Vier Personen lächeln in die Kamera

Bei uns im Dreiländereck waren die coronabedingten Grenzschließungen besonders zu spüren. Eine echte Beeinträchtigung für die Menschen in Frankreich, der Schweiz und Deutschland. Und das nicht nur für die vielen Berufspendlerinnen und –pendler. So viele Besuche, Ausflüge, Einkäufe und persönliche Treffen fielen aus...

Daher freue ich mich umso mehr, dass all dies, genau passend zum 35. Jahtrestag des Schengen-Abkommens am 14. Juni, nun wieder möglich ist! Die über Wochen geschlossenen Grenzen waren eine schwere Belastung für die über Jahre aufgebauten engen Aktivitäten, für die vielen grenzüberschreitenden Projekte und Kooperationen. Sie haben uns deutlich gezeigt, dass das am 14. Juni 1985 von fünf europäischen Mitgliedstaaten in der kleinen Stadt Schengen unterzeichnete Abkommen, der Grundstein dafür ist, dass wir heute im großen Europa ohne Einschränkungen reisen und arbeiten können. Das Abkommen ist die Basis für ein gemeinsames Europa. Und das ist so wichtig für unsere vielen grenzüberschreitenden Projekte und Kooperationen.

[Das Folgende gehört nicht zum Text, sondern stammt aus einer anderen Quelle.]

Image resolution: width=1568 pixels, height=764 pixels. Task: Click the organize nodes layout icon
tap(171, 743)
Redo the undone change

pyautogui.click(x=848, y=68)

Bereits morgen fahre ich nach Colmar und treffe mich mit der Präsidentin Brigitte Klinkert sowie weiteren Vertretern der Region zu einem ersten Austausch direkt nach der Grenzöffnung. Dabei geht es neben Fessenheim auch um viele weitere Projekte, die für die Zukunft unserer Region von Bedeutung sind.

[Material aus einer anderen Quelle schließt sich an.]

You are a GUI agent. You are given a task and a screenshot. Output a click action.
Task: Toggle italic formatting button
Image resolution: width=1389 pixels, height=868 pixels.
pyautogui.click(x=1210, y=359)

Ein gemeinsames Europa ohne Grenzen und Ressentiments ist ein Gewinn für uns alle. Ich wünsche mir von ganzem Herzen, dass unser Dreiländereck weiter zusammenwächst! Das geht am besten durch direkte Kontakte und gemeinsame Projekte und enge Zusammenarbeit - auf beiden Seiten des Rheins.

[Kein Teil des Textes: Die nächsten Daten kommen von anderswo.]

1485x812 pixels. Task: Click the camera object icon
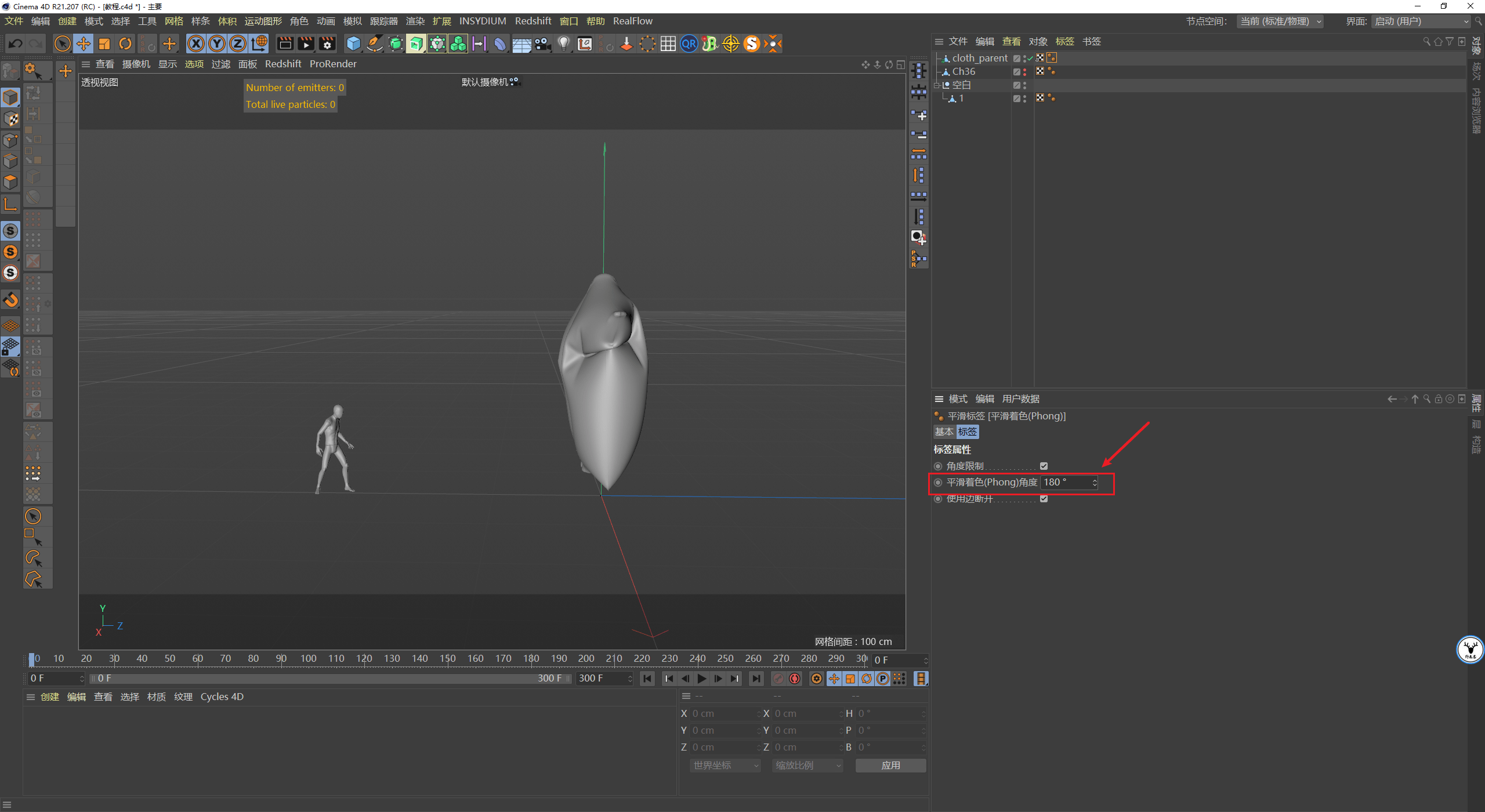click(542, 44)
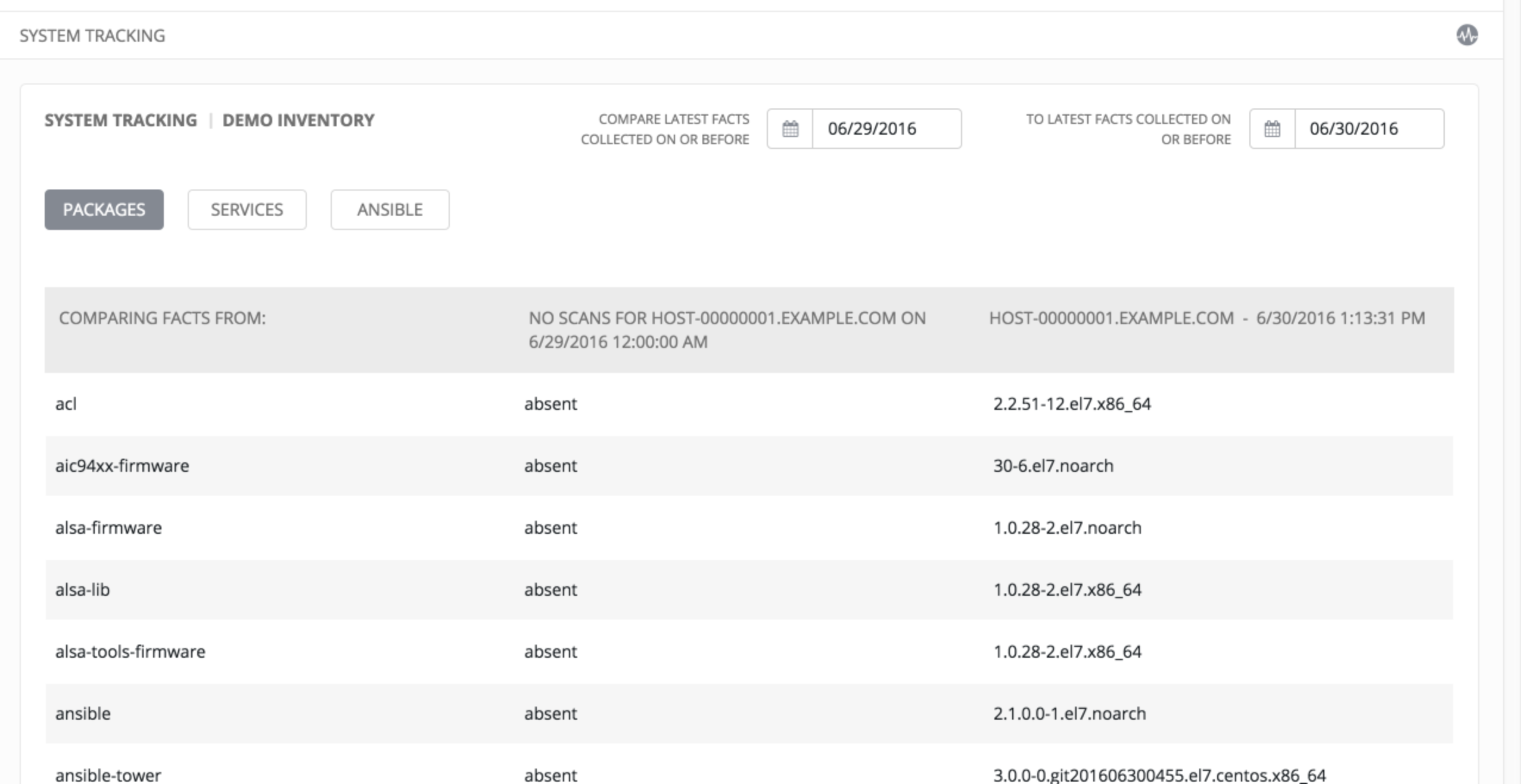Select the alsa-tools-firmware row
1521x784 pixels.
tap(130, 652)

Foto vom August 2018: Mein erstes trinationales Treffen mit Brigitte Klinkert, Präsidentin des Départements Haut-Rhin, Elisabeth Ackermann, Regierungspräsidentin des Kantons Basel-Stadt und Michelle Lutz, Bürgermeisterin von Mulhouse direkt nach dem Amtsantritt vor zwei Jahren.